When I was doing my dry runs with the radio, I was using QRZ on my Chromebook to look people up and log my contacts. Being in my driveway, I could use my home wifi for internet service. Once I was at a campsite, this option went out the window. So, I used paper logs and typed in the contacts when I got back to the house. It was only after I typed all the results into QRZ that I realized that I can’t download them back out as a summary for the contest logs, without paying for the XML downloads.

Improvement for next year: Boot the Chromebook into Linux and run radio logging software on it.

Time Spent on the Radio

I didn’t get to spend a lot of time on the radio. I did hop on at the beginning of the event. I worked a few stations and then Sunny got into the truck to see what I was doing. She noticed that I was keeping track of everything on paper. And, just as she did with the shopping list when we got the food for the trip, she wanted work the clipboard. I thought that would be kinda cool; I could work the radio while she could participate in the way she wanted to. I told her what to write and where on the log sheet to write it, and she picked it up pretty fast.

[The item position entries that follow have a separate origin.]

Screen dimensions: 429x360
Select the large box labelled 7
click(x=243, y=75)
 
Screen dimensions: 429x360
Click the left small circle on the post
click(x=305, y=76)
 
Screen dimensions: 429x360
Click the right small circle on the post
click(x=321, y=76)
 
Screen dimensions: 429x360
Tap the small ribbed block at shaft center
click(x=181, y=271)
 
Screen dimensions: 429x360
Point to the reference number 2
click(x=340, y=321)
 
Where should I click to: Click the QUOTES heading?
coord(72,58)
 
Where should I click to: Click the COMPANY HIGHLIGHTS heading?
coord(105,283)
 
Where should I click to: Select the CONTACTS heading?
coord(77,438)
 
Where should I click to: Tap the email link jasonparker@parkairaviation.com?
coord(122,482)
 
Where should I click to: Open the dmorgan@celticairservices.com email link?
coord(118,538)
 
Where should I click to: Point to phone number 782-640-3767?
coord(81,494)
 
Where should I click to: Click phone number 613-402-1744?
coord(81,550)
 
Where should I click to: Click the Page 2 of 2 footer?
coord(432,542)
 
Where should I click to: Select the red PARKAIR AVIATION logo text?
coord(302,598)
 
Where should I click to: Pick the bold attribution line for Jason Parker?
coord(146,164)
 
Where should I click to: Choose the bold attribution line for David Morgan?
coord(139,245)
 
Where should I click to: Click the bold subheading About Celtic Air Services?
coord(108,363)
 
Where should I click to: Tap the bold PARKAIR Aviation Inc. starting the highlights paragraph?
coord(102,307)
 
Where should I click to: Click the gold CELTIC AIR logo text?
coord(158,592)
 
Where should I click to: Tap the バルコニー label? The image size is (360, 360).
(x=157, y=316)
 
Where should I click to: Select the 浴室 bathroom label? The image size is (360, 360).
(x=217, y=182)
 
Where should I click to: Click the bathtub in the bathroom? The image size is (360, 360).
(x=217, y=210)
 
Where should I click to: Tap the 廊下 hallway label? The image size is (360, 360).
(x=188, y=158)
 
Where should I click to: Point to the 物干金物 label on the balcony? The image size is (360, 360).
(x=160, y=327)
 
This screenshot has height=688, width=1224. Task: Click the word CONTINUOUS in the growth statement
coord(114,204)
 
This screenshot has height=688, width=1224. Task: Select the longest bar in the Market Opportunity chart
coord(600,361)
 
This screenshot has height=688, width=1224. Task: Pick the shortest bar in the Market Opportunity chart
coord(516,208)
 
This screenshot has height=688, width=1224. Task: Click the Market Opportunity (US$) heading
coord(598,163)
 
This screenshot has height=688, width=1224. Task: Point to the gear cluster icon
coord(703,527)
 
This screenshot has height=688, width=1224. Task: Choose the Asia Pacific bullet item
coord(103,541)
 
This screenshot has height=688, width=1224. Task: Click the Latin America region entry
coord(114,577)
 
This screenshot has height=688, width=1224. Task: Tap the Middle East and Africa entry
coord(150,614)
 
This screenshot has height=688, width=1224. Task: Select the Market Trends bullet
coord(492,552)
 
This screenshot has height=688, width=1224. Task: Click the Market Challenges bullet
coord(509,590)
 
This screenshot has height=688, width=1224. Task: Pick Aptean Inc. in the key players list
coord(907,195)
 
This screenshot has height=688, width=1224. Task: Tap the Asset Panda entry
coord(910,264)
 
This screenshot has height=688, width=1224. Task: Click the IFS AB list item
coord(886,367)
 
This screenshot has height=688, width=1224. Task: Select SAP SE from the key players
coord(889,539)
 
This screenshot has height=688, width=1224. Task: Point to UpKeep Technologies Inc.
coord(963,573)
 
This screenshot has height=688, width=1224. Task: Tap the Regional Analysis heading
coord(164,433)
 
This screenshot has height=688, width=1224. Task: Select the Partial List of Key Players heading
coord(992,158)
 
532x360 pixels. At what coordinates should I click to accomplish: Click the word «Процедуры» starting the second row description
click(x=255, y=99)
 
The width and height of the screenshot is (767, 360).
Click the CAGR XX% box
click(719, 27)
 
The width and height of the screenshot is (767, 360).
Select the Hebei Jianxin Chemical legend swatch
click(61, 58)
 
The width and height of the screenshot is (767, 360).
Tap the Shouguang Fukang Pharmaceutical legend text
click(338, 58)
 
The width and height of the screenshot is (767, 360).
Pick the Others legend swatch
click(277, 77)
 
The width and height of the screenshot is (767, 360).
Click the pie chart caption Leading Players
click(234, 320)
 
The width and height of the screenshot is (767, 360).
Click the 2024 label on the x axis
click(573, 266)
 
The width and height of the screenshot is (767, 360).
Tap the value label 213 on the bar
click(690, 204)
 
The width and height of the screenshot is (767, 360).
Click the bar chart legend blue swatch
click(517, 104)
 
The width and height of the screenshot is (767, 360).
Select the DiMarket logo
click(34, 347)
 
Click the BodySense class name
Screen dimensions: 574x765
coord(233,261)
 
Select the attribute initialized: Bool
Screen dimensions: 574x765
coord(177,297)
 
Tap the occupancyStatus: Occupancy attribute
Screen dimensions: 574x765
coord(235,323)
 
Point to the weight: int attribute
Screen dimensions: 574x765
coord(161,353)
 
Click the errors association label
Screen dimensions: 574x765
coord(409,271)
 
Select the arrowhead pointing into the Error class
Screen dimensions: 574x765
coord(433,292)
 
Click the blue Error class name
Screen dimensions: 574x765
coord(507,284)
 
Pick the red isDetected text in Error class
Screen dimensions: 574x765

We heard a station, KH6LC, identify itself as a Pacific section station. This meant that they were on an island in the pacific, usually Hawaii. Plus, the operator was saying, “Aloha,” a lot, a pretty bold clue. I said to Sunny that I really wanted to get this one. I tried calling a few times and sure enough, they answered. It took a little bit of patience on their side (which I really appreciated), but after a few attempts, we had exchanged information and completed the contact.

After the Hawaii contact, I told Sunny that I’d like to try a couple more, and then we’d do something “fun.” She said back, “That’s ok, I’m kinda having fun with this.” I really like that she said that.

A little while later, Sunny wanted to try working the mic. Like any first timer, she was a bit timid, and afraid that she wouldn’t know what to say. Soon, she was calling out my callsign, and after 6 attempts to contact other stations, WB6QND, from Los Angeles made contact with her. She was so happy, she did a little dance in her seat. That was her first QSO.

After a while we went off and did some other camping activities, played soccer and cooked dinner. At the end of our second campfire, Sunny went to sleep and I hoped in the truck to make more QSOs, making my last one at 11:45pm. I went to sleep. I ventured onto 40m which was challenging, because there were so many stations on 40m that you could here the adjacent stations while trying to make contact.

I woke up the next morning, with the sun. While Sunny slept, I make a few more QSOs. Once Sunny woke up, Field Day ended for me, as I cooked breakfast, broke down camp, and headed back home.

Results

All-in-all, we made 27 QSO’s the best total since I participated with HPBARC. Also of note, I put less time into this Field Day than any other that I’ve participated in. I look forward to next year, when I can put more time into making contacts and improve on this total.